Galatoboureko with Tonka: A Delicious Twist
This galatoboureko is special. The tonka bean gives warmth and mystery. The anthonero adds a delicate floral touch. Together, they turn a classic into something new, but still deeply Greek.
Prep Time 45 minutes mins
Cook Time 45 minutes mins
Cooling time 2 hours hrs
Total Time 3 hours hrs 30 minutes mins
Course Dessert
Cuisine Greek
Servings 15
Calories 330 kcal
Syrup
- 300 g Sugar (1 ½ cups)
- 300 g Water (1 ¼ cups)
- 1 Cinnamon stick
- 5 Whole cloves
- ½ Lemon Peel and juice
- 1 tbsp Orange blossom water anthonero
Custard Filling
- 6 Egg yolks
- 160 g Caster sugar (divided in two) (¾ cup)
- 180 g Fine semolina1 cup
- 1000 g Whole milk (4 cups)
- 500 g Heavy cream (2 cups)
- 2 tsp Vanilla extract
- 0.5 Tonka bean grated Optional
- 1 Pinch Salt
- 1 tbsp Orange blossom water anthonero, Optional
- 1 tsp Butter plus extra for greasing
Assembling
- 12 Phyllo sheets
- 150 g ¾ cup melted butter, for brushing Phyllo sheets
Syrup
Bring all the ingredients except the orange blossom water to a boil and let it bubble gently for 7 minutes. Remove from heat, stir in the orange blossom water, and refrigerate until ready to use. The syrup should be completely cold before pouring over the hot galaktoboureko.
Custard Filling
Beat the egg yolks with half of the sugar in a stand mixer for 3–4 minutes. The mixture should become pale, fluffy, and airy. Set aside.

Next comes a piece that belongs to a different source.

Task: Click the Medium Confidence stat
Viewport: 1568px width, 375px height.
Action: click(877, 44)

In a pot, add the heavy cream, milk, the remaining sugar, a pinch of salt, vanilla, and the grated tonka bean. Bring to a boil over medium–high heat.
Once it starts bubbling, add the semolina and whisk for 3–4 minutes, until it thickens. You’ll know it’s ready when your whisk leaves streaks in the mixture.

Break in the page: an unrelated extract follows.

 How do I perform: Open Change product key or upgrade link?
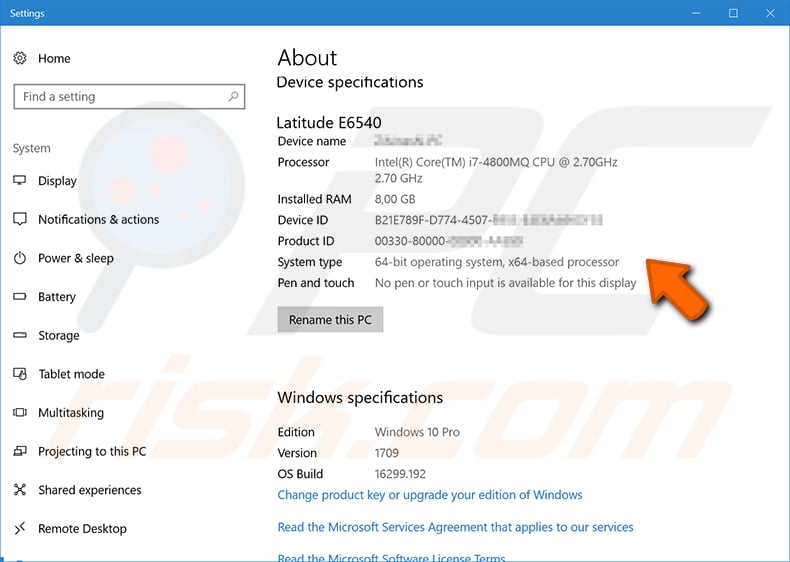tap(429, 495)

Remove from the heat and whisk in the butter until fully melted and incorporated.
Transfer the mixture to a mixing bowl and beat with the mixer for 4–5 minutes, until it cools slightly. Turn off the mixer and check that the custard is lukewarm.

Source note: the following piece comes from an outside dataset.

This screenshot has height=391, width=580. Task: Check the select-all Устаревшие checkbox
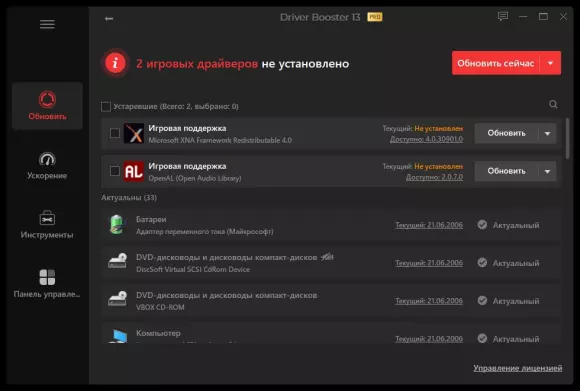(x=106, y=107)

Gently fold in the egg mixture with a spatula. Add the orange blossom water and stir to combine. Your custard filling is now ready.
Assemble
Preheat the oven, Set your oven to 180°C (350°F) while you assemble the galaktoboureko.
Grease a 20×30 cm (8×12 inch) baking dish generously with butter.
Place 6 sheets of filo pastry, one at a time, brushing each sheet lightly with melted butter before adding the next. Make sure the edges hang over slightly if you want a neat finish.
Pour the prepared custard filling evenly over the layered filo. Spread gently with a spatula to ensure a smooth surface.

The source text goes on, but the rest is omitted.